WORK TASK: Write out, word for word, the part of the listing below that opens with the line containing "Viewport: 1288px width, 943px height." and closes with the line containing "Click the Discord icon in the image", keeping both of those lines and adding no others.

INPUT DATA:

[Start of Attachment]

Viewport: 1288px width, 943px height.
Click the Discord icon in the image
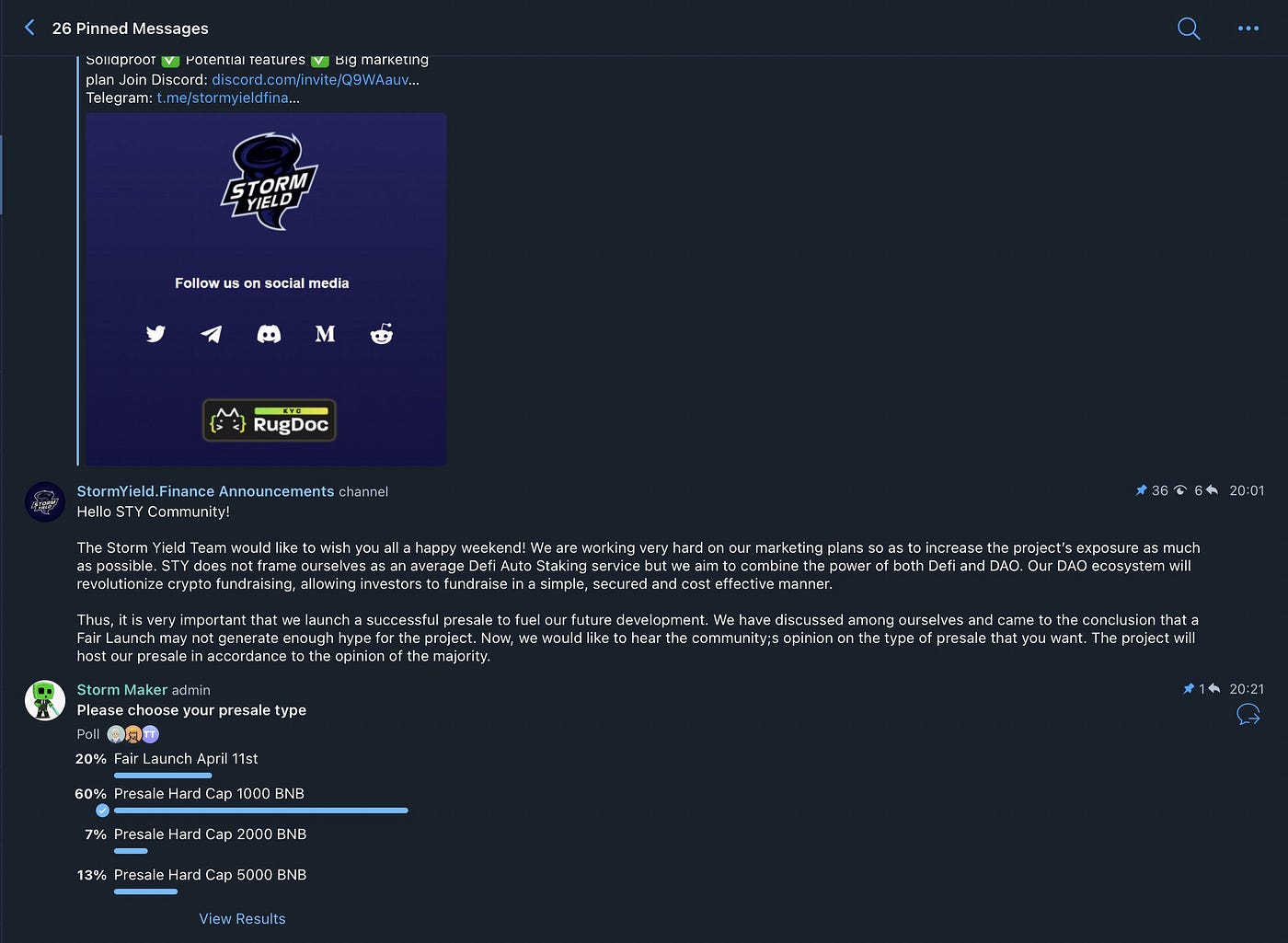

[End of Attachment]
[Start of Attachment]

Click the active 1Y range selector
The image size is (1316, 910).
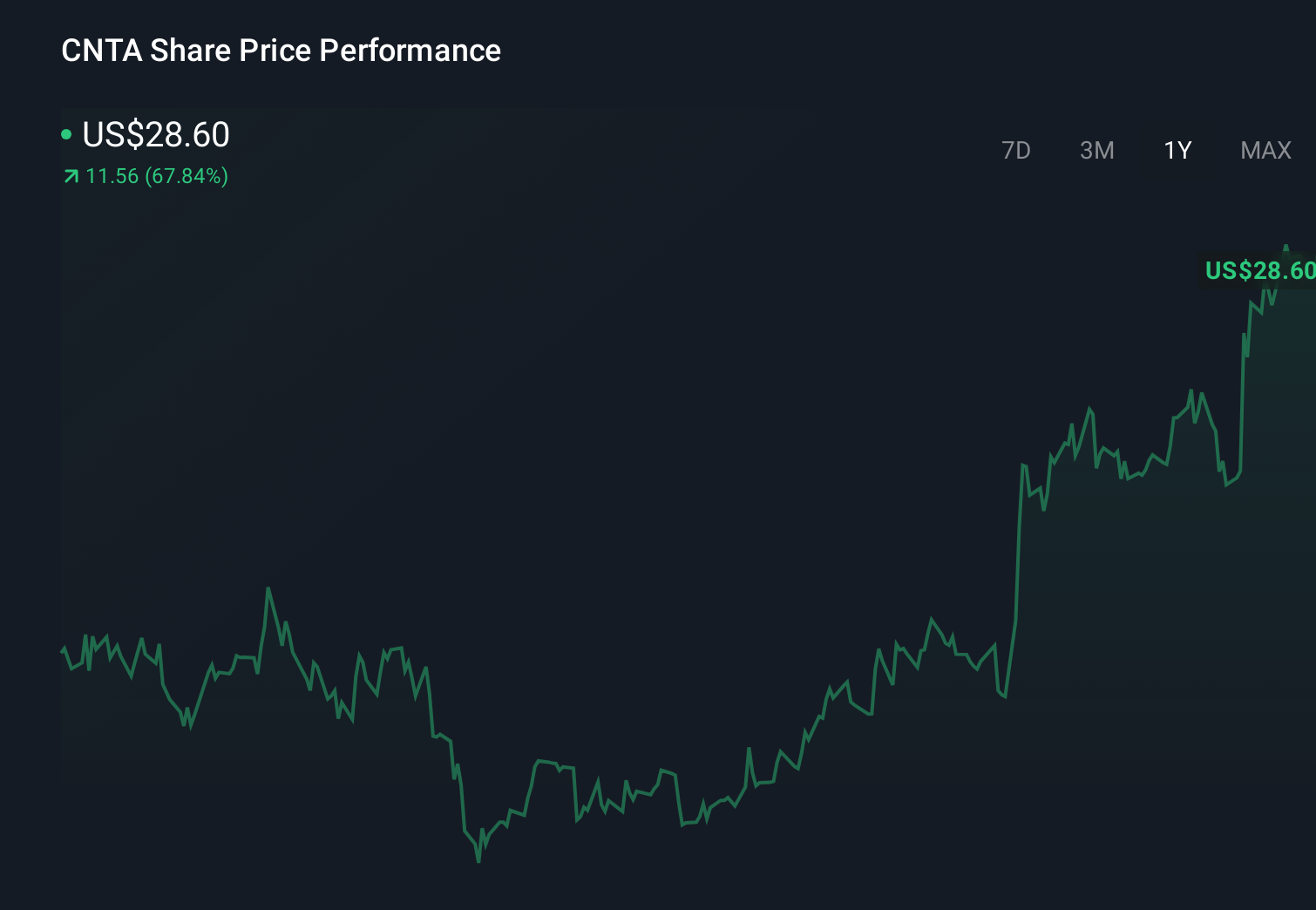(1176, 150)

[End of Attachment]

SOLUTION FOR THIS EXERCISE:
Viewport: 1288px width, 943px height.
Click the Discord icon in the image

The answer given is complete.